» Instructions for the task: Your answer must match the entries below word for word.

Saved entries:
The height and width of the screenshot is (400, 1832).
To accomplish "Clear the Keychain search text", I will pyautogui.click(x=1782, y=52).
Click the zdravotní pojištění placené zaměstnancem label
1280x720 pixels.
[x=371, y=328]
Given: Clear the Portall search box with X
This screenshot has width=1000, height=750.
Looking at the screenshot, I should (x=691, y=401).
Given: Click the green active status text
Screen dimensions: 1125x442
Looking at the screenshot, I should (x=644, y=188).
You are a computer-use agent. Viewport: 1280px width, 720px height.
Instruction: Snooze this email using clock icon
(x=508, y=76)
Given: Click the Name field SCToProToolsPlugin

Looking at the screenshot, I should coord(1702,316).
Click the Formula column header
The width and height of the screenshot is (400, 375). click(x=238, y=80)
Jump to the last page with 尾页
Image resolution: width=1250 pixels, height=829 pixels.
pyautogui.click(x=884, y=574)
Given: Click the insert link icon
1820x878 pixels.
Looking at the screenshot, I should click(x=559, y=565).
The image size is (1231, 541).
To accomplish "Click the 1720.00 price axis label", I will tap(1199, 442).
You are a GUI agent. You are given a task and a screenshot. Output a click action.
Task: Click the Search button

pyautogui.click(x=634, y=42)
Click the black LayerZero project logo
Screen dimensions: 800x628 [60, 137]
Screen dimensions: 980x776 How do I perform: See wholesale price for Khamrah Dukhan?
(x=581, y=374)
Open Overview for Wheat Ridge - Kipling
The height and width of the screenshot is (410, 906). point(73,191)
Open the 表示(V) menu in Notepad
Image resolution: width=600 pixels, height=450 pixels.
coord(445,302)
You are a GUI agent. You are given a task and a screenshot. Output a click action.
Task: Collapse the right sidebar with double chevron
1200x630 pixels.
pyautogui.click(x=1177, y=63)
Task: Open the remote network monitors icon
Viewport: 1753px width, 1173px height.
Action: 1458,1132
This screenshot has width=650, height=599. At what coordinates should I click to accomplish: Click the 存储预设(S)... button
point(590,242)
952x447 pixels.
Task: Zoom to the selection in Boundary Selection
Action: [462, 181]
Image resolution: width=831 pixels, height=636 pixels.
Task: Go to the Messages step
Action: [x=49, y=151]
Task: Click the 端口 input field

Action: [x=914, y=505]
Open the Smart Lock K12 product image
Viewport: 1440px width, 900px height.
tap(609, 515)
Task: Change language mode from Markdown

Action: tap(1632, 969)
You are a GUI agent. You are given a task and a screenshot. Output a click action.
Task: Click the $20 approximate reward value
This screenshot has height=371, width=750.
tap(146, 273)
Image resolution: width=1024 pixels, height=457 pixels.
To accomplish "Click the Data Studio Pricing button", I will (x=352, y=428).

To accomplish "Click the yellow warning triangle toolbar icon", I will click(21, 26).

» Task answer:
The height and width of the screenshot is (400, 1832).
To accomplish "Clear the Keychain search text", I will pyautogui.click(x=1782, y=52).
Click the zdravotní pojištění placené zaměstnancem label
1280x720 pixels.
[x=371, y=328]
Given: Clear the Portall search box with X
This screenshot has width=1000, height=750.
Looking at the screenshot, I should (x=691, y=401).
Given: Click the green active status text
Screen dimensions: 1125x442
Looking at the screenshot, I should (x=644, y=188).
You are a computer-use agent. Viewport: 1280px width, 720px height.
Instruction: Snooze this email using clock icon
(x=508, y=76)
Given: Click the Name field SCToProToolsPlugin

Looking at the screenshot, I should coord(1702,316).
Click the Formula column header
The width and height of the screenshot is (400, 375). click(x=238, y=80)
Jump to the last page with 尾页
Image resolution: width=1250 pixels, height=829 pixels.
pyautogui.click(x=884, y=574)
Given: Click the insert link icon
1820x878 pixels.
Looking at the screenshot, I should click(x=559, y=565).
The image size is (1231, 541).
To accomplish "Click the 1720.00 price axis label", I will tap(1199, 442).
You are a GUI agent. You are given a task and a screenshot. Output a click action.
Task: Click the Search button

pyautogui.click(x=634, y=42)
Click the black LayerZero project logo
Screen dimensions: 800x628 [60, 137]
Screen dimensions: 980x776 How do I perform: See wholesale price for Khamrah Dukhan?
(x=581, y=374)
Open Overview for Wheat Ridge - Kipling
The height and width of the screenshot is (410, 906). point(73,191)
Open the 表示(V) menu in Notepad
Image resolution: width=600 pixels, height=450 pixels.
coord(445,302)
You are a GUI agent. You are given a task and a screenshot. Output a click action.
Task: Collapse the right sidebar with double chevron
1200x630 pixels.
pyautogui.click(x=1177, y=63)
Task: Open the remote network monitors icon
Viewport: 1753px width, 1173px height.
Action: 1458,1132
This screenshot has width=650, height=599. At what coordinates should I click to accomplish: Click the 存储预设(S)... button
point(590,242)
952x447 pixels.
Task: Zoom to the selection in Boundary Selection
Action: [462, 181]
Image resolution: width=831 pixels, height=636 pixels.
Task: Go to the Messages step
Action: [x=49, y=151]
Task: Click the 端口 input field

Action: [x=914, y=505]
Open the Smart Lock K12 product image
Viewport: 1440px width, 900px height.
tap(609, 515)
Task: Change language mode from Markdown

Action: tap(1632, 969)
You are a GUI agent. You are given a task and a screenshot. Output a click action.
Task: Click the $20 approximate reward value
This screenshot has height=371, width=750.
tap(146, 273)
Image resolution: width=1024 pixels, height=457 pixels.
To accomplish "Click the Data Studio Pricing button", I will (x=352, y=428).

To accomplish "Click the yellow warning triangle toolbar icon", I will click(21, 26).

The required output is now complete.